Andrade Figueira pretendia que se negasse tudo ao governo, um governo imposto á nação por um «poder faccioso», qual se tornaria a Corôa si se obstinasse em protegel-o, assumindo a responsabilidade de uma dictadura financeira. «Si os contribuintes — não hesitava elle em exclamar da tribuna — se recusarem a pagar os impostos, eu preferirei esta revolução á revolução da rua, que o governo favorecia contra as gentes de bem». Subia, pelo que se vê, o diapasão, e as palavras reflectidas e serenas de Paulino de Souza não lograram deter as satiras mordazes de Ferreira Vianna contra o chefe do Estado. Paulino declarara com gravidade: «O partido conservador dá ao governo o exemplo da prudencia, do patriotismo, da sinceridade da sua adhesão á causa, que o mesmo governo compromette, da monarchia representativa constitucional no Brazil». O enfant terrible da grey, despindo a cordura monastica que simulava prezar, longe de acceitar o sacrificio preconizado no altar dos principios, repellia a mansuetude como norma politica e insurgia-se contra a votação de qualquer credito como o unico meio á sua disposição para extravasar sua indignação contra o «principe conspirador».

Os protestos suscitados pela objurgatoria injuriosa que annunciara esta expressão não o intimidaram, antes lhe forneceram o impulso de que carecia. A Camara, ora surpreza, ora tripudiante, teve que ouvir até o fim essa philippica, mais precursora da Republica do que os artigos estudados de Quintino Bocayuva ou os discursos declamatorios de Silva Jardim: «Liberaes e conservadores, republicanos, homens de todas as seitas, congregados em redor do estandarte da liberdade constitucional, é tempo de sacudir o jugo de uma omnipotencia usurpadora e illegal, que arruinou todas as forças vivas da nação... Estou farto de representar um papel n'esta comedia politica. É um scenario dos mais tristes, em que só se agitam espectros e uma unica realidade. Esse poder omnipotente e solitario afflige-me, irrita-me, e por mim quero fugir a todas as tentações... Si fosse mais moço, saberia porventura lavrar o protesto com meu proprio sangue, porque a liberdade vale bem tal preço...». A provação iniqua era digna da oração: «Quarenta annos de oppressões, de arbitrio e de victorias incruentas do poder armado contra a opinião desorganizada do paiz; quarenta annos de desfallecimentos, de submissões, de murmurios, de timidos protestos; quarenta annos de usurpações bem succedidas, de liberdade constitucional quasi supprimida, terão talvez animado o poder até fazel-o arrostar a opinião do paiz e desferir sobre a Camara o golpe mortal da dissolução. Sobre as ruinas da primazia popular, o novo Cesar caricato ousa insufflar coragem nos que hesitam ou temem, repetindo: Quid times? Cesarem non vehes!».

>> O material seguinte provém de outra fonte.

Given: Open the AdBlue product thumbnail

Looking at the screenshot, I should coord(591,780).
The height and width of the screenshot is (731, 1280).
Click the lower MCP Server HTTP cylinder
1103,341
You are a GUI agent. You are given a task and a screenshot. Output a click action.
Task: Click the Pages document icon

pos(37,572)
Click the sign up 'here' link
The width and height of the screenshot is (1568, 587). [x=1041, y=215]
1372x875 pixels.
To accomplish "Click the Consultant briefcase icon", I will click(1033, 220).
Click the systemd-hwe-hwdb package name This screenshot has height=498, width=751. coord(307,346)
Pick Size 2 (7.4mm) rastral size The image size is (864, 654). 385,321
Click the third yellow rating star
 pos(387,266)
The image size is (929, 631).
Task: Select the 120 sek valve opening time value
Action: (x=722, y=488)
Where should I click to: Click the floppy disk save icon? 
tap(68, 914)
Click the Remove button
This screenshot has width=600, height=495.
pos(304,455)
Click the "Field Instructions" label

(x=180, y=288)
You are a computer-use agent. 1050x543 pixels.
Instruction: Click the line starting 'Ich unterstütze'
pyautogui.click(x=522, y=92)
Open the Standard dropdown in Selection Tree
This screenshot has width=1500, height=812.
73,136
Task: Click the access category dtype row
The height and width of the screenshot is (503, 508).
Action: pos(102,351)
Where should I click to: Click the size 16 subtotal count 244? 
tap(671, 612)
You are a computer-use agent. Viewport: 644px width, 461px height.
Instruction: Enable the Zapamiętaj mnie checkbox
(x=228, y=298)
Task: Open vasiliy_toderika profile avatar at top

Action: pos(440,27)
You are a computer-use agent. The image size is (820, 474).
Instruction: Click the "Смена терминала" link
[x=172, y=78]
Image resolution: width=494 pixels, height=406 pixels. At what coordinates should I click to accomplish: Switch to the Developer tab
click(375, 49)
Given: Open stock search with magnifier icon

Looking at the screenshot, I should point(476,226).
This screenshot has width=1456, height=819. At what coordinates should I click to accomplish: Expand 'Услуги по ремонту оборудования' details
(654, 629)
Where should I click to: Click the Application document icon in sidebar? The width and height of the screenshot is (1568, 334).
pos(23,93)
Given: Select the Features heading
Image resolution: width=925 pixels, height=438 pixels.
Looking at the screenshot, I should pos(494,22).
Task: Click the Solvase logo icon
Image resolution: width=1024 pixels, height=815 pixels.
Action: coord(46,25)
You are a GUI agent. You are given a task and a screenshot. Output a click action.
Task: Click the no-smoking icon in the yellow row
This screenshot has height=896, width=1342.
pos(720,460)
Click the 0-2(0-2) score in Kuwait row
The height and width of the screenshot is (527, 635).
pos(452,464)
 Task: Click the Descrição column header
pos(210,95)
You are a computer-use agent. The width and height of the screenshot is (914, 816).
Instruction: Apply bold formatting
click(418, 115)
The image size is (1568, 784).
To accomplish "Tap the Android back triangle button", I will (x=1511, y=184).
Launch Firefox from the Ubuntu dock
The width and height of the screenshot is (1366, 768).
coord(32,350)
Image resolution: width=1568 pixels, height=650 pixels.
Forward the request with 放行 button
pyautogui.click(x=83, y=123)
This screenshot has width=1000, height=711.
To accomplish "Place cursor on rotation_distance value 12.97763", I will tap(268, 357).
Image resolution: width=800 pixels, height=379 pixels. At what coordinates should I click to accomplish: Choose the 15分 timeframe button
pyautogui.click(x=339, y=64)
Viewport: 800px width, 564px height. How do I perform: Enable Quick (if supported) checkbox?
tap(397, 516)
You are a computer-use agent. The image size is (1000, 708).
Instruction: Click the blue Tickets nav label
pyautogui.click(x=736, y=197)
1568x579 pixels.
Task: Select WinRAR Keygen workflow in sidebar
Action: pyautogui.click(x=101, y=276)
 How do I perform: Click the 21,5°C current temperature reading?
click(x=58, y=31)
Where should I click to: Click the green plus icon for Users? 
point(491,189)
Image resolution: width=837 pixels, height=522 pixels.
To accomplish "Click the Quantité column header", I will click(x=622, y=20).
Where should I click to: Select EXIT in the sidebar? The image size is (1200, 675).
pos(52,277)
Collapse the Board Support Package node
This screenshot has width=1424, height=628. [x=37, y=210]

Semelhante discurso ou antes verrina contra as «mentiras e perfidias» de um principe tão nobre e tão leal não deixava por certo prever que quatro annos mais tarde o orador seria ministro da Justiça de um governo conservador, organizado para abolir a escravidão immediatamente e sem indemnização, que elle defenderia com a mesma eloquencia. Em 1884 elle ajudara como ninguem mais a arrastar para a arena eleitoral a pessoa do Imperador sem o menor respeito dynastico e sem sombra de equidade, porquanto o monarcha queria o pleito nas urnas tão livre e tão franco quanto o de 1880, sob o gabinete Saraiva, em que ministros foram derrotados. Sua fiscalização foi minuciosa, quasi impertinente com relação aos actos do governo e dos presidentes de provincia, seus delegados. O snr. Tobias Monteiro, que commentou intelligentemente estes episodios, teve em suas mãos 29 cartas ao presidente do Conselho, nas quaes D. Pedro II não cessava de censurar as transferencias de juizes (a magistratura era então una) e de outras auctoridades, e as solicitações officiaes de votos; de aconselhar a mais completa abstenção dos proconsules; de prevenir qualquer interferencia da força publica, excepto para manter a ordem; de defender a independencia de opinião de todo funccionario publico. Sua actividade infatigavel de tudo inquiria, de tudo se informava, procurando evitar as faltas ou pelo menos reparar os damnos. Nunca chefe d'Estado foi mais do que elle pastor do seu povo.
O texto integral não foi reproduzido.